Der Chow Chow –
wuscheliger Geselle mit manchmal eigenwilligem Charakter
Der Chow-Chow stammt aus China und gehört zu
den Spitzarten. In seiner Heimat führte diese Rasse
keinesfalls ein luxuriöses Leben, sondern musste
als Gebrauchshund als Schlittenhund oder bei der Jagd
arbeiten.
Ebenso fand er seinen Einsatz als verlässlicher
Hütehund. Im Jahre 1880 siedelte der Chow Chow
in Europa an, die Zucht begann 1887 in England, wo er
1894 vom englischen Kennel Club als Rasse anerkannt
wurde.
Das
Markenzeichen des löwenmähnigen Teddys ist
seine blau-schwarze Zunge. Auch Lefzen
und Gaumen schimmern bläulich.
Der Chow Chow wird in langhaariger und kurzhaariger
Form gezüchtet. Die kurzhaarige Art mutet äußerst
plüschig an, eben wie ein Teddy.
Sein Fell ist einfarbig und in den Farben Schwarz,
Rot, Rehfarben oder Crème anzutreffen.
Der imposante Kopf erinnert an einen Löwen. Seine
runden Puschelohren stehen aufrecht.
Der wuschelige Geselle
ist robust, unempfindlich und kräftig, kann aber
ab und an ein wenig unzugänglich und eigenwillig
sein. In einer Familie sucht er sich
seinen liebsten Menschenfreund selbst aus und ist diesem
treu ergeben.
Man bezeichnet ihn auch als “Ein-Mann-Hund”.
So ganz einfach ist seine
Erziehung nicht. Eine erfahrene Person,
die dem Chow Chow zeigt wo es lang geht, ist von Vorteil.

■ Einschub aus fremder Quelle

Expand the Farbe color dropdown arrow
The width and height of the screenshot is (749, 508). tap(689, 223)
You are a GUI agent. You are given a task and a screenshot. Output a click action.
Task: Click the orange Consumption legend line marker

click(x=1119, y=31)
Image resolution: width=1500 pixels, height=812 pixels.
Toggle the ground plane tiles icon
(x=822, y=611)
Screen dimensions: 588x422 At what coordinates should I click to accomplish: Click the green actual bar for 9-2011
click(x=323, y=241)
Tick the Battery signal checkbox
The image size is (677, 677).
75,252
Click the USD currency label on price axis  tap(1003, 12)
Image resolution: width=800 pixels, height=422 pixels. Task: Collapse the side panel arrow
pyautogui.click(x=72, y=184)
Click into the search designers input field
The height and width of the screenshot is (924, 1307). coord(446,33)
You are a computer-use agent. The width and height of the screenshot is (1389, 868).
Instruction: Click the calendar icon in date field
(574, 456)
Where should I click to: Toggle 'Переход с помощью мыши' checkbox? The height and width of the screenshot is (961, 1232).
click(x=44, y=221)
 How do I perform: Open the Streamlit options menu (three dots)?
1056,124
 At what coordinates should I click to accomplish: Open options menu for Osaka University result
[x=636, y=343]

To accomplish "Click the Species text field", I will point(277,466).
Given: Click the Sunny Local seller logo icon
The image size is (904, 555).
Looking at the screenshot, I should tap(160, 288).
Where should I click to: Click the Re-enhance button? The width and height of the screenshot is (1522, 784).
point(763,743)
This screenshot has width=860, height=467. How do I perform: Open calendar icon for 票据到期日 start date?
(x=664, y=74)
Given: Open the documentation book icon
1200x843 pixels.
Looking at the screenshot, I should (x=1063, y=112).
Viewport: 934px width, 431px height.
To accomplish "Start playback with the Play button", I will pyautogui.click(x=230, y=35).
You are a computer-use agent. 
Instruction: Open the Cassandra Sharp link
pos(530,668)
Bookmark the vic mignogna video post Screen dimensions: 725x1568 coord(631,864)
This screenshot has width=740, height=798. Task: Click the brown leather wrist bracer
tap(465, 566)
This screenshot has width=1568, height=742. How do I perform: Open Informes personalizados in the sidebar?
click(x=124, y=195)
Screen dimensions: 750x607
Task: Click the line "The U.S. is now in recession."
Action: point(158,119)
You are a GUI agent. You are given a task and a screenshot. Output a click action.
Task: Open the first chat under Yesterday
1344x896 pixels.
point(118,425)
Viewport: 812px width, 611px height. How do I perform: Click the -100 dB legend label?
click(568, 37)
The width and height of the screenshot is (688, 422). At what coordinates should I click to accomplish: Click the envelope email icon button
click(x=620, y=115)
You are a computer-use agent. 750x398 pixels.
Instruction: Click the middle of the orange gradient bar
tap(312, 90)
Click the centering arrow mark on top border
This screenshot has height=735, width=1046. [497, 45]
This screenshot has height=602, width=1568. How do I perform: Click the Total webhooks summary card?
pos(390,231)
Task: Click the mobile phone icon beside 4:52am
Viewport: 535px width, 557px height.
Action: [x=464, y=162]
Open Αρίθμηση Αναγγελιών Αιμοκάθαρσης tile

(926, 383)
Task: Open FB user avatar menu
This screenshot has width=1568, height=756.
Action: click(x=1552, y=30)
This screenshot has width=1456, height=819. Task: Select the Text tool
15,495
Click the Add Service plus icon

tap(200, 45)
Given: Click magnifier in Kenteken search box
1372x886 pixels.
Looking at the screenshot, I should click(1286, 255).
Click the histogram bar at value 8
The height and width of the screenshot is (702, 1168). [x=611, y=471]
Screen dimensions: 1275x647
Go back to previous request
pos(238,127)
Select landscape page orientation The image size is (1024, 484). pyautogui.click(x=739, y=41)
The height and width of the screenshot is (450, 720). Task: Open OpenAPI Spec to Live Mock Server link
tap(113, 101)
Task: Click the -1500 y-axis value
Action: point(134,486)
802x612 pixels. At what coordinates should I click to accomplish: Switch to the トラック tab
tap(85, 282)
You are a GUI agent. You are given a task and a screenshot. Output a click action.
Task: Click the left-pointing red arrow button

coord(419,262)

Am besten kann man den robusten Burschen im Welpenalter
sozialisieren. Dann lernt er rasch den Umgang mit Kindern
und Haustieren.
Ist er gut erzogen, wird er Regeln befolgen und seine
Dominanz hinten anstellen. Ist der Besitzer allerdings
ein wenig lasch in seinen Erziehungsmethoden, hat der
Chow Chow das in pfiffiger Spitzmanier schnell heraus,
und scheut sich nicht, das Alpha-Tier zu geben.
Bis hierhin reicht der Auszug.